▶ Task:
Answer these questions from the ring buffer patch review:
1. What value does bpf_ringbuf_reserve_dynptr return when sample is null?
2. What .ret_type is set in bpf_ringbuf_submit_dynptr_proto?
3. What extra cost does bpf_ringbuf_output incur?

▶ Page extract:
__________
I was so confused by these four underscored for a bit... Is this
what's defined inside BPF_CALL_4 (and thus makes it ungreppable). Can
you instead just open-code container_of and __bpf_ringbuf_reserve()
directly to make it a bit easier to follow? And flags check as well.
It will so much easier to understand what's going on.

> +
> +       if (!sample) {
> +               bpf_dynptr_set_null(ptr);
> +               return -EINVAL;
> +       }
> +
> +       bpf_dynptr_init(ptr, sample, BPF_DYNPTR_TYPE_RINGBUF, 0, size);
> +
> +       return 0;
> +}
> +
> +const struct bpf_func_proto bpf_ringbuf_reserve_dynptr_proto = {
> +       .func           = bpf_ringbuf_reserve_dynptr,
> +       .ret_type       = RET_INTEGER,
> +       .arg1_type      = ARG_CONST_MAP_PTR,
> +       .arg2_type      = ARG_ANYTHING,
> +       .arg3_type      = ARG_ANYTHING,
> +       .arg4_type      = ARG_PTR_TO_DYNPTR | DYNPTR_TYPE_RINGBUF | MEM_UNINIT,
> +};
> +
> +BPF_CALL_2(bpf_ringbuf_submit_dynptr, struct bpf_dynptr_kern *, ptr, u64, flags)
> +{
> +       if (!ptr->data)
> +               return 0;
> +
> +       ____bpf_ringbuf_submit(ptr->data, flags);

this just calls bpf_ringbuf_commit(), let's do it here explicitly as well

> +
> +       bpf_dynptr_set_null(ptr);
> +
> +       return 0;
> +}
> +
> +const struct bpf_func_proto bpf_ringbuf_submit_dynptr_proto = {
> +       .func           = bpf_ringbuf_submit_dynptr,
> +       .ret_type       = RET_VOID,
> +       .arg1_type      = ARG_PTR_TO_DYNPTR | DYNPTR_TYPE_RINGBUF | OBJ_RELEASE,
> +       .arg2_type      = ARG_ANYTHING,
> +};
> +
> +BPF_CALL_2(bpf_ringbuf_discard_dynptr, struct bpf_dynptr_kern *, ptr, u64, flags)
> +{
> +       if (!ptr->data)
> +               return 0;
> +
> +       ____bpf_ringbuf_discard(ptr->data, flags);
> +

ditto


> +       bpf_dynptr_set_null(ptr);
> +
> +       return 0;
> +}
> +

[...]
Joanne Koong May 9, 2022, 7:44 p.m. UTC | #2
On Fri, May 6, 2022 at 4:41 PM Andrii Nakryiko
<andrii.nakryiko@gmail.com> wrote:
>
> On Thu, Apr 28, 2022 at 2:12 PM Joanne Koong <joannelkoong@gmail.com> wrote:
> >
> > Currently, our only way of writing dynamically-sized data into a ring
> > buffer is through bpf_ringbuf_output but this incurs an extra memcpy
> > cost. bpf_ringbuf_reserve + bpf_ringbuf_commit avoids this extra
> > memcpy, but it can only safely support reservation sizes that are
> > statically known since the verifier cannot guarantee that the bpf
> > program won’t access memory outside the reserved space.
__________
Stored records
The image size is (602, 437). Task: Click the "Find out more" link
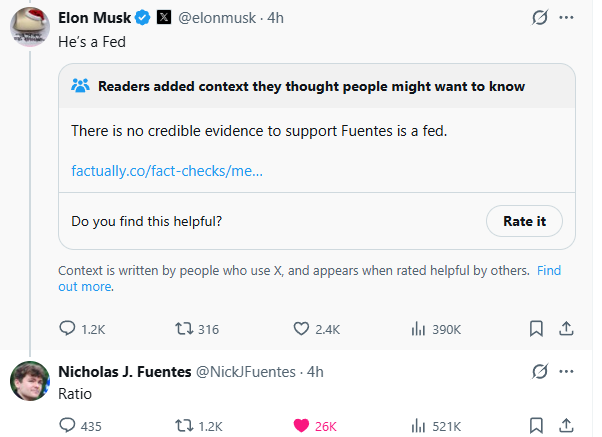pyautogui.click(x=85, y=286)
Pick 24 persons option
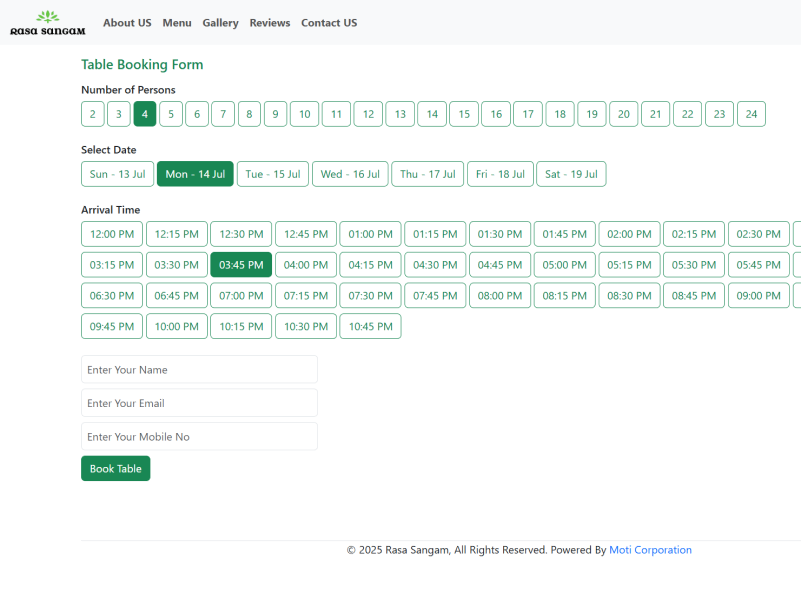Screen dimensions: 801x600 [751, 114]
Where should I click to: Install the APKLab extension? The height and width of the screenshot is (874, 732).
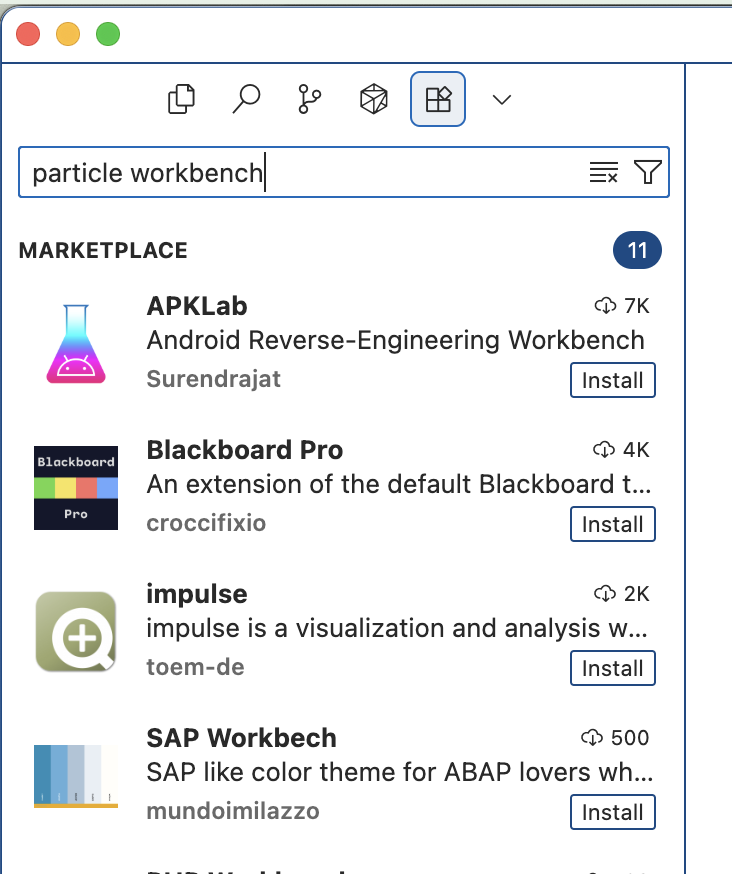pyautogui.click(x=612, y=381)
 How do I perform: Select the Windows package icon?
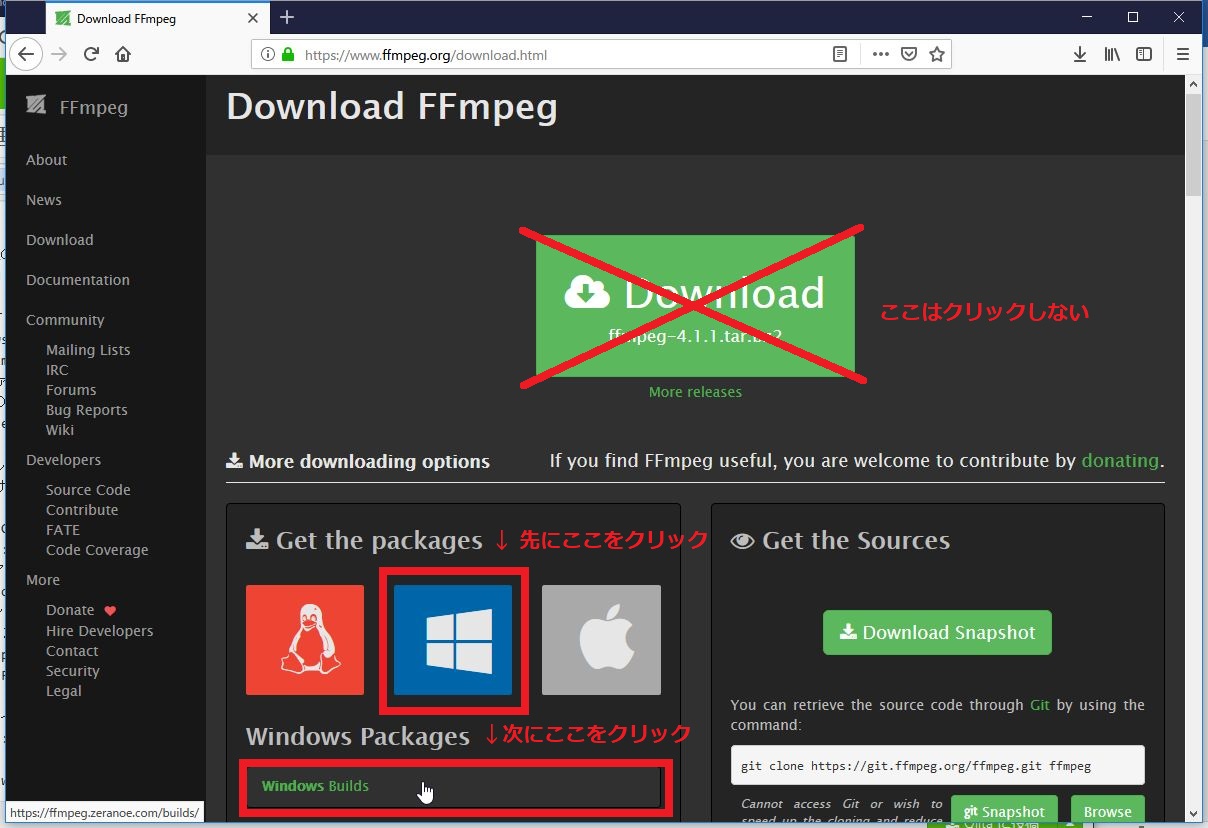(x=453, y=640)
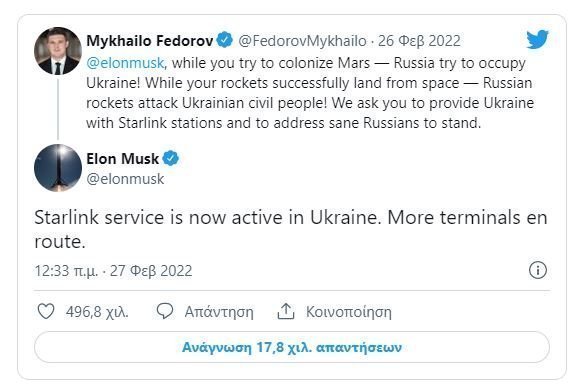Viewport: 573px width, 386px height.
Task: Open Mykhailo Fedorov's profile picture
Action: 58,51
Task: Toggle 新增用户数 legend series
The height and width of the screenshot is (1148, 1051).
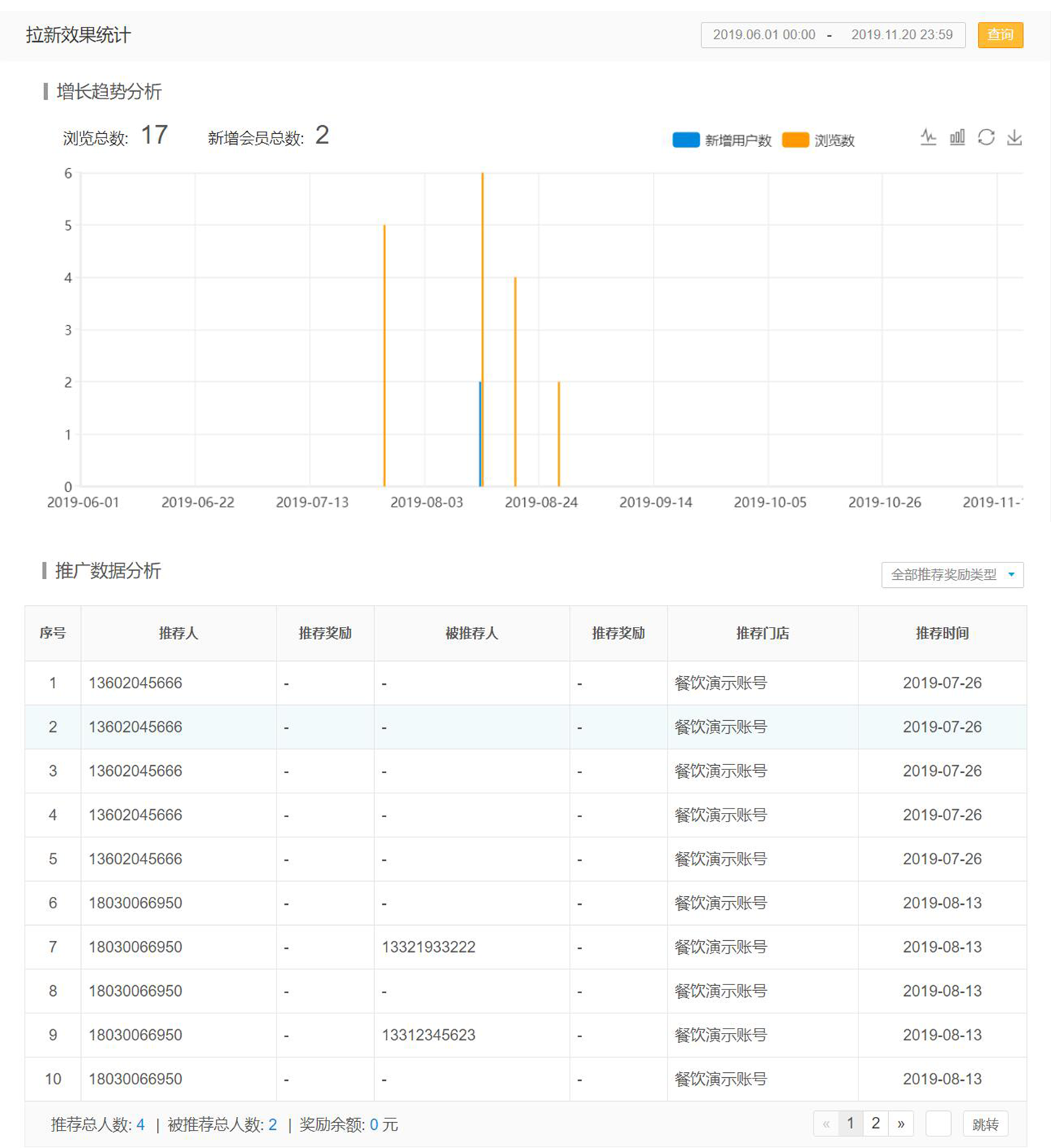Action: click(x=721, y=140)
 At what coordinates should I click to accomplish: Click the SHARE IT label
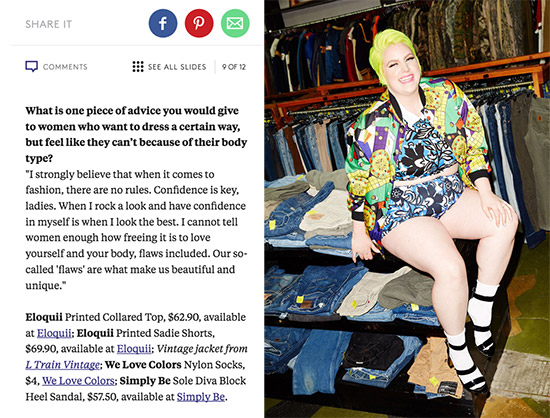click(x=48, y=24)
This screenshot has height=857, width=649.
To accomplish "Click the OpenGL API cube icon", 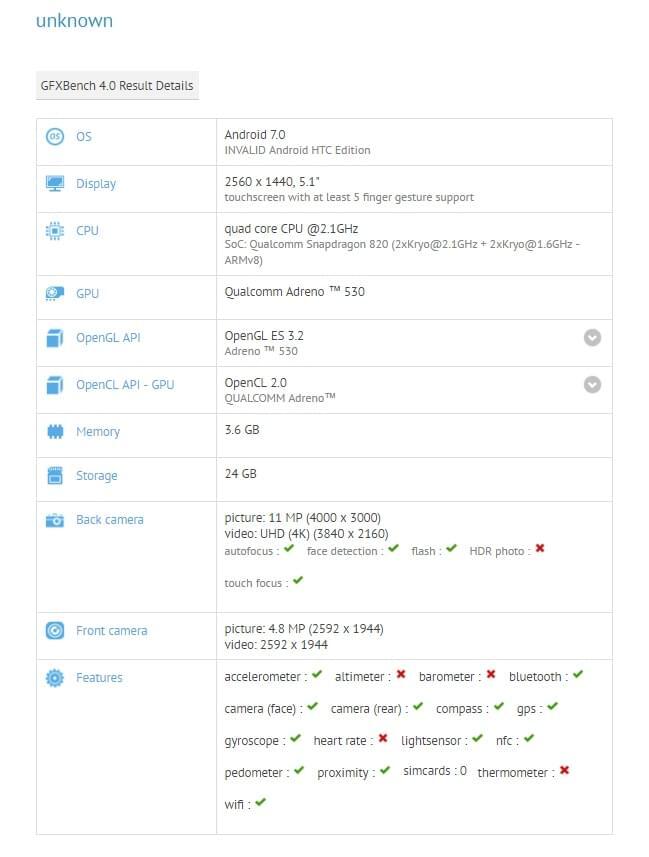I will [55, 338].
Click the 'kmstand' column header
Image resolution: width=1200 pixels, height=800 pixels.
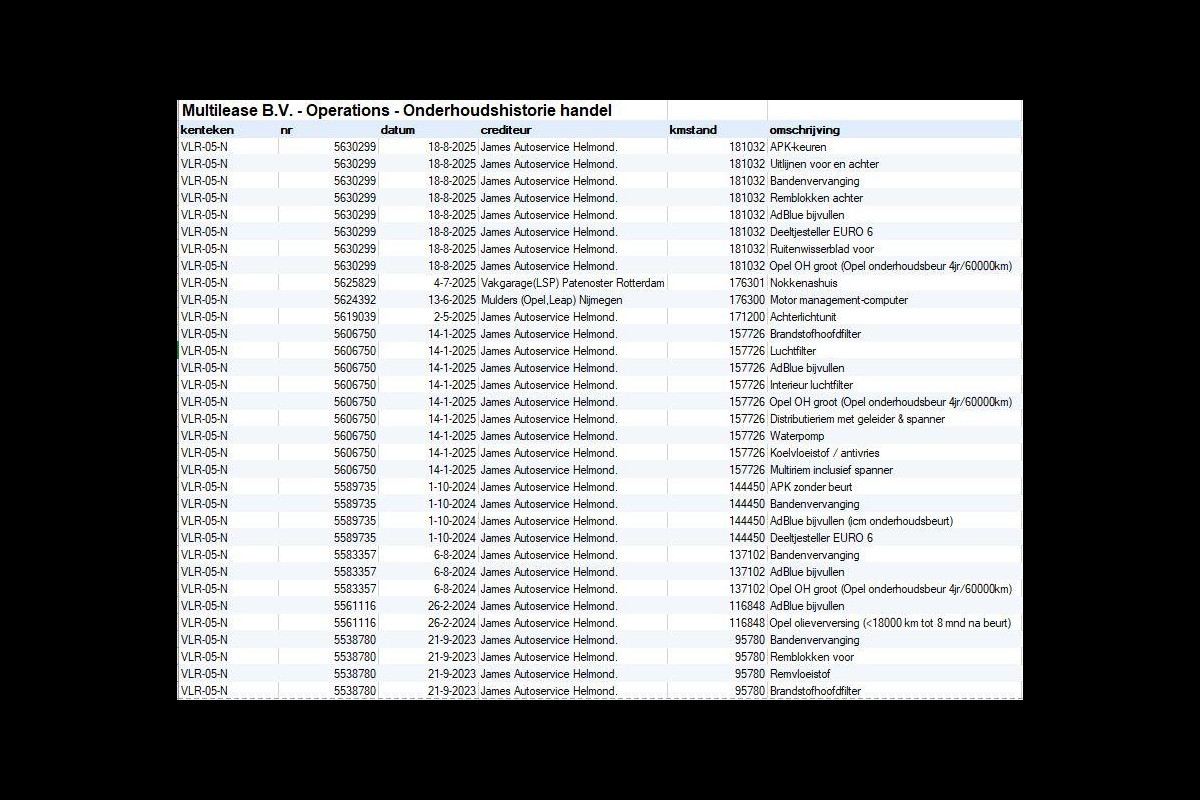click(693, 130)
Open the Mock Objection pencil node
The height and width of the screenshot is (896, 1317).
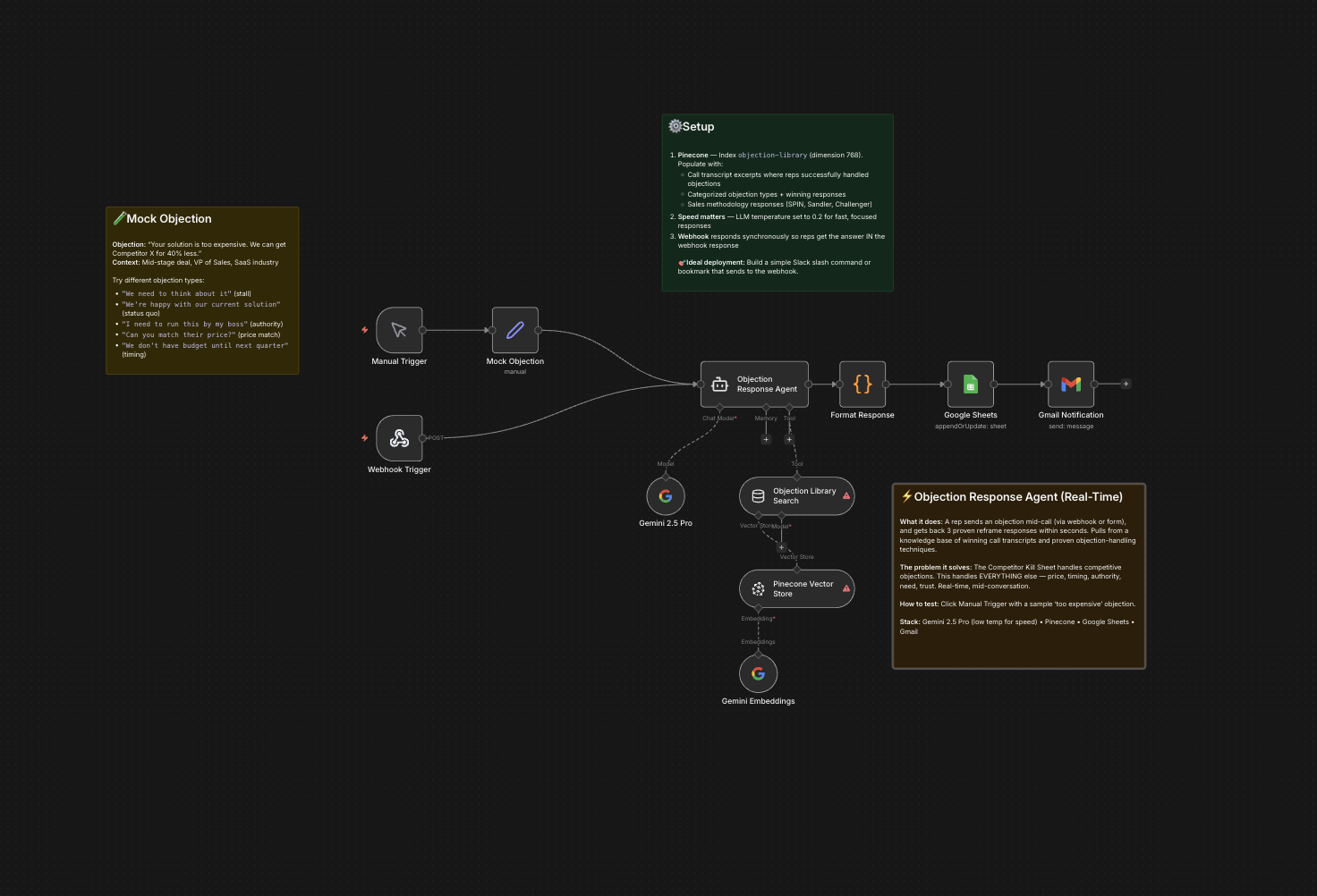[515, 330]
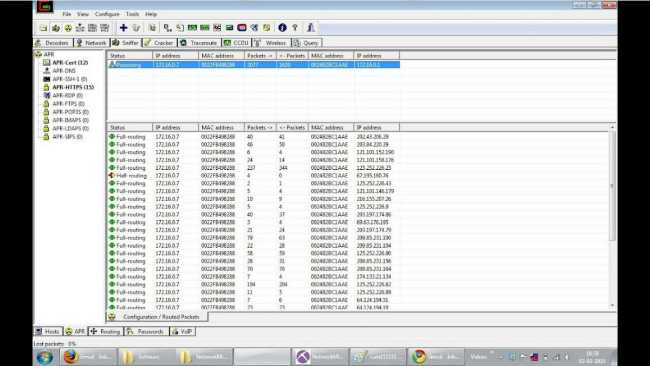Switch to the Traceroute tab
The height and width of the screenshot is (366, 650).
click(x=199, y=43)
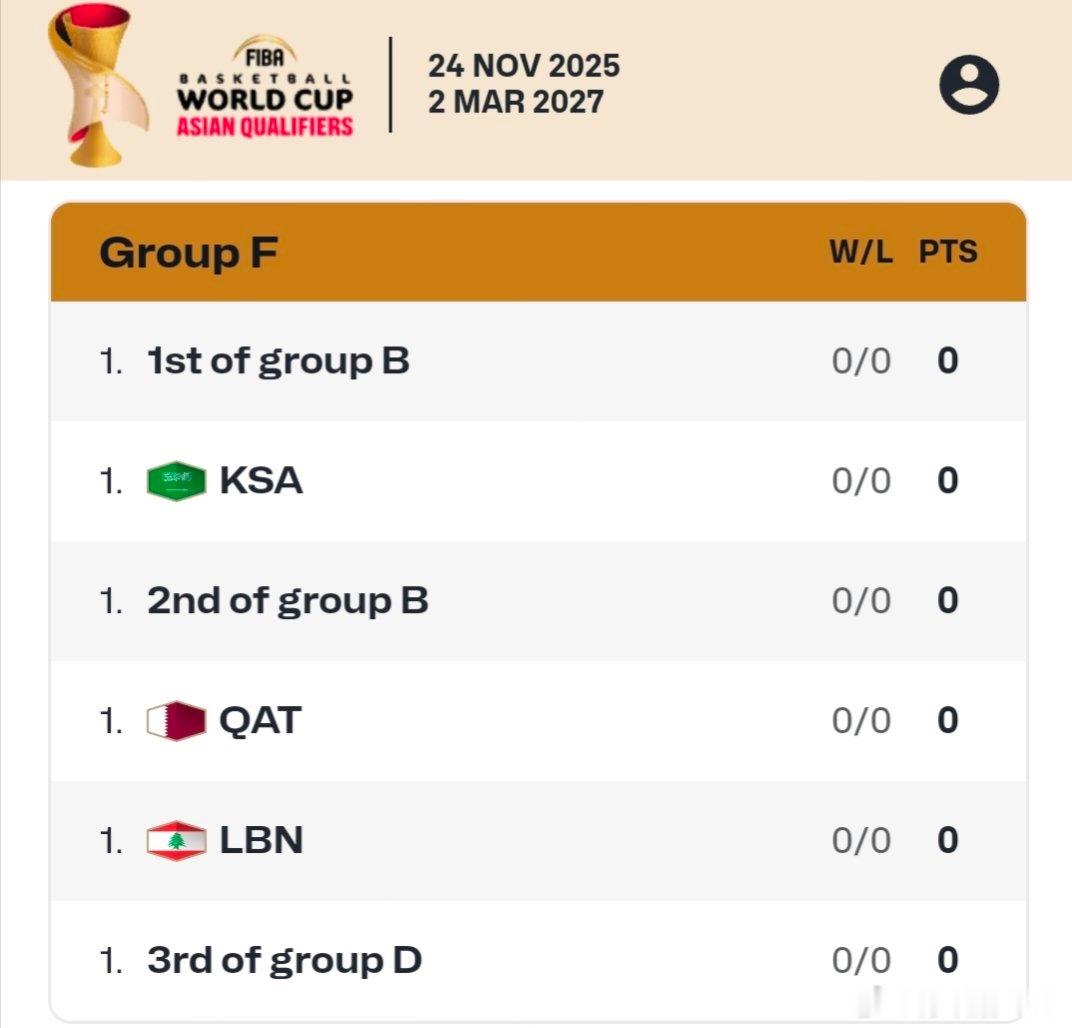Open the LBN team page

pos(261,840)
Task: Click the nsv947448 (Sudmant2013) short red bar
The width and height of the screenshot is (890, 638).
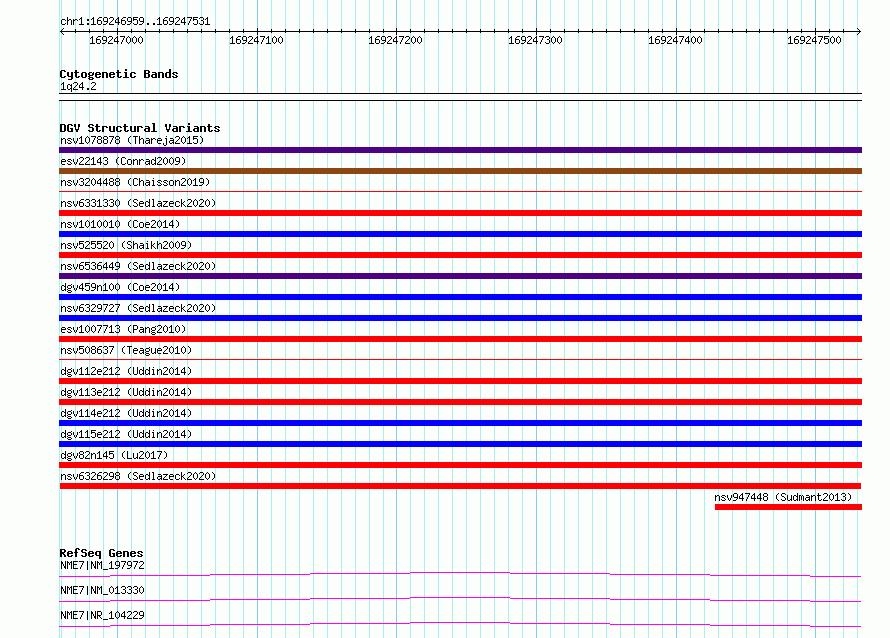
__________
▶ Answer to the problem:
1. -EINVAL
2. RET_VOID
3. An extra memcpy cost